It’s a story inspired in part by the filmmaker’s own life. A Tokyo native, Kana was living in the city at the time of the Fukushima nuclear power plant explosions that followed the March 2011 Tōhoku earthquake and subsequent tsunami that left some 18,500 dead or missing.

Having made the 2004 documentary “From the Land of Bitter Tears,” about the Japanese Imperial Army’s use of poison gas during WWII and its lingering effects on village people in China, Kana was aware of the health risks of radiation and wasn’t initially planning to cover the accident, Mukai explained.

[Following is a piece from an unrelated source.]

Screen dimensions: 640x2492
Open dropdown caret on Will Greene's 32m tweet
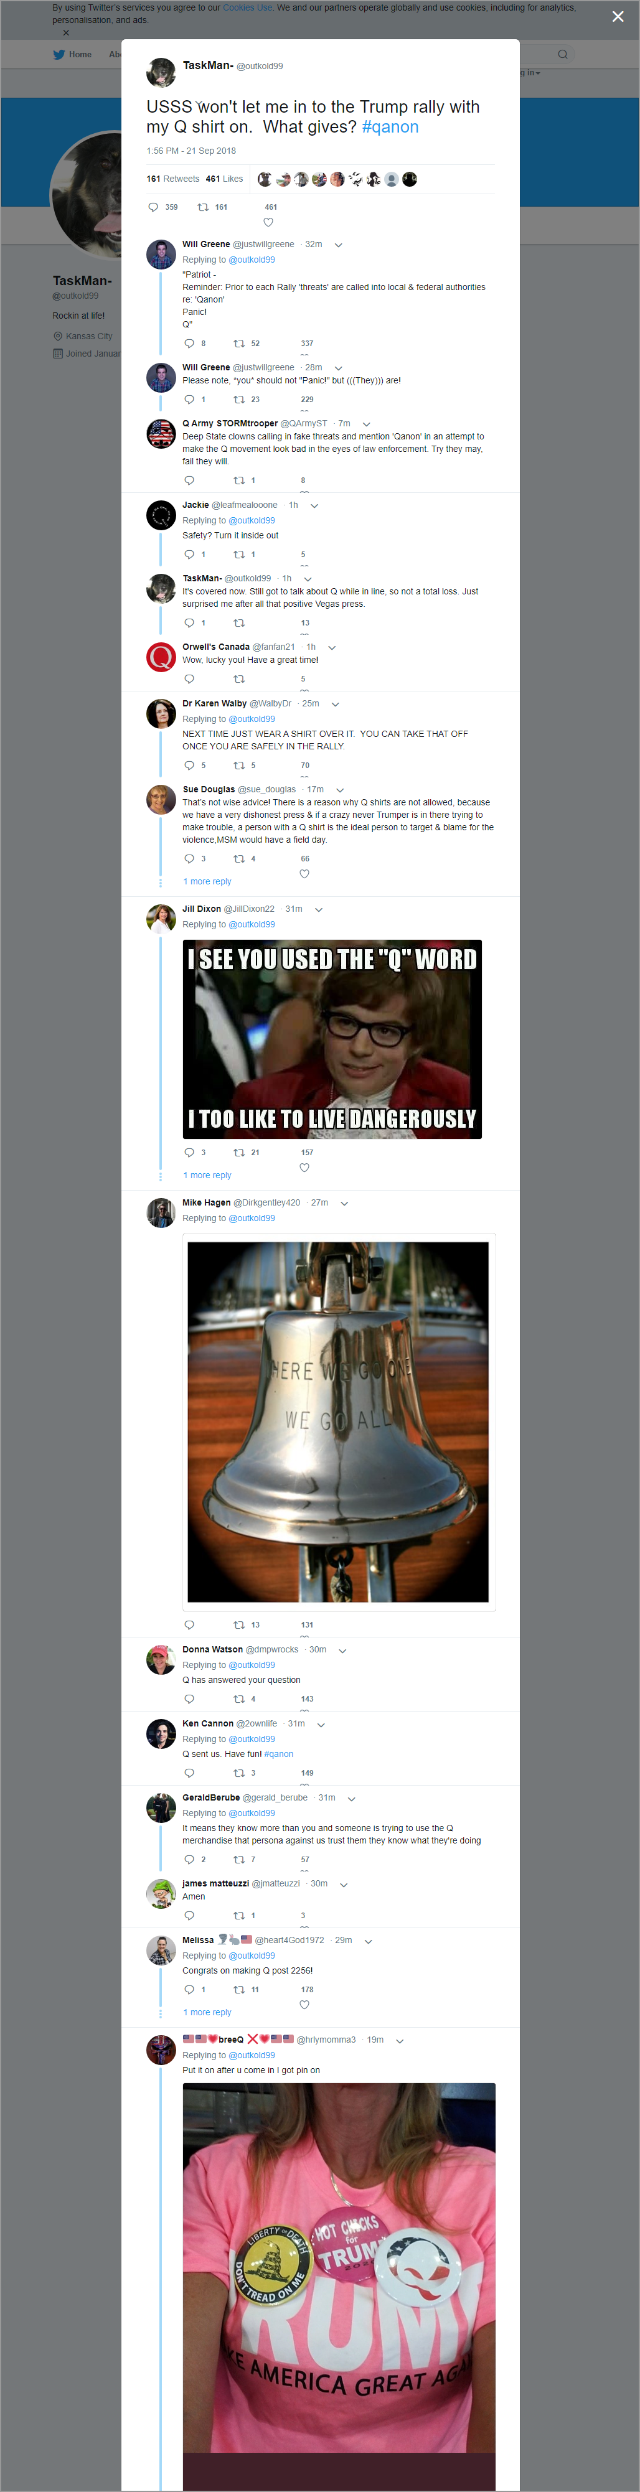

That changed when she discovered that the plant actually began operation on March 26, 1971 – her birthday.

“The plant was built to supply electricity in Tokyo, not Fukushima,” Mukai said. “Therefore she felt a strange fate and decided to go to ground-zero with her husband and her camera. Then in April she felt sick and feared it was because of the radiation exposure, but it turned out she was pregnant with her first child. This was the beginning of everything.”

She chronicled that experience in her 2014 Busan documentary competition title “A Lullaby Under the Nuclear Sky.”

“A Picture Book” has already received financing support from the Japan Content Localization and Distribution (J-LOD) subsidy fund, although Mukai is aiming to secure additional development and production coin.

“I am looking for a production partner in Germany for the reason that half of the film’s location is in Germany,” Mukai noted, adding that potential partners don’t have to be exclusively based in the country. The film is set to shoot on location in Nagasaki, Kyoto, Tokyo and in various regions in Germany.

The project, which has yet to land a sales company, is being presented with a minimum budget of some €450,000 with the aim of raising additional financing to enable expanded possibilities, the producer said.

Kana’s works also include the acclaimed 2009 climate change documentary “Beautiful Islands.”